Rights groups and HIV/AIDS workers say conservative

Rights groups and HIV/AIDS workers say conservative India's fight against the disease is being undermined by ignorance and prejudice.

Sufferers are often denied treatment by hospitals, thrown out by families, evicted by landlords or fired.

Children remain the hidden face of this suffering. When a parent is infected, children drop out of school to care for them, or go to work to replace the lost income, until they become orphans, health workers say.

Prejudice is so deep-rooted that a southern state, Kerala, failed to persuade schools to take in two infected children and was forced to bear the cost of their education at home.

Children do not figure on India's estimate of 2.5 million people infected with HIV, but the Government says about 50,000 children below 15 years of age are infected by the virus every year.

Among the students in Bhoogaon is Ramesh.
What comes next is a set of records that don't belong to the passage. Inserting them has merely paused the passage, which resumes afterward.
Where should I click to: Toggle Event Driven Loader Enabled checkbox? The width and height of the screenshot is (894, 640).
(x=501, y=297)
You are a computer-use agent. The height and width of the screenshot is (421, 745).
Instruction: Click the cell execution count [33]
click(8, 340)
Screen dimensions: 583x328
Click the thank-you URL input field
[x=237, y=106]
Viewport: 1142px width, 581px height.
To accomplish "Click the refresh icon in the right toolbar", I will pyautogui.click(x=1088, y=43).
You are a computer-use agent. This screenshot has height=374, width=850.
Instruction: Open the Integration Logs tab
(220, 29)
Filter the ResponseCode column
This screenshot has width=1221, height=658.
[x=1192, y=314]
His caregiver says Ramesh's father infected his mother because he wanted her to suffer his deadly fate.

All the students are aware of the fatal nature of their ailment. Seven children have died at the school in the past few years.

All of the school's 53 pupils are HIV-positive, but none has AIDS yet and they are receiving expensive anti-retroviral treatment.

"When one of us falls sick and is taken to hospital we keep wondering if he or she is going to come back," says Ramesh.

Some of them remember cremating their parents and then being subjected to torture by their relatives and finally fleeing home.